Sürdürülebilir bir çözüm için iki toplumun hem çözümün çerçevesi  hem de çözümsüzlüğün sonuçları ile bilgilendirilmesi gerektiğini vurgulayan Guterres, ‘Bunun için kutuplaştırıcı söylemlerin ötesinde açık ve yapıcı bir söylemin’ gerekli olduğunun altını çizdi.

Tarafların, anlamlı ve sonuç odaklı bir süreçle kapsamlı çözüme varmak için gerekli siyasi iradeye sahip olduklarına dair şüpheleri gidermekte başarılı olmadığını vurgulayan Guterres,  Lute’un istişarelerinin devam edeceğini belirtti. 

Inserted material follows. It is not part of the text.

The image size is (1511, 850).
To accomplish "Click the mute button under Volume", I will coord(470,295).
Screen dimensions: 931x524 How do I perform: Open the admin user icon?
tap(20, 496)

Raporunda çözümün çerçevesini ve tarafların izlemesi gereken yolu açık şekilde ortaya koyan Guterres, ancak buna uyulması durumunda süreci tüm gücüyle destekleyeceğini ifade etti. 

Yani varsanız varım dedi... 


Monday, 19 November 2018

İşte o Belge: AB çatısı altında iki ayrı yapı


 Esra Aygın

Kıbrıs Rum liderliğinin masada görüşüldüğü şekliyle iki-bölgeli, iki-toplumlu federasyondan vazgeçtiğine dair bir çok haberin çıktığı bugünlerde, Nikos Anastasiadis’in Kıbrıs ile ilgili alternatif düşüncelerini yansıttığı iddia edilen belgeye ulaştım.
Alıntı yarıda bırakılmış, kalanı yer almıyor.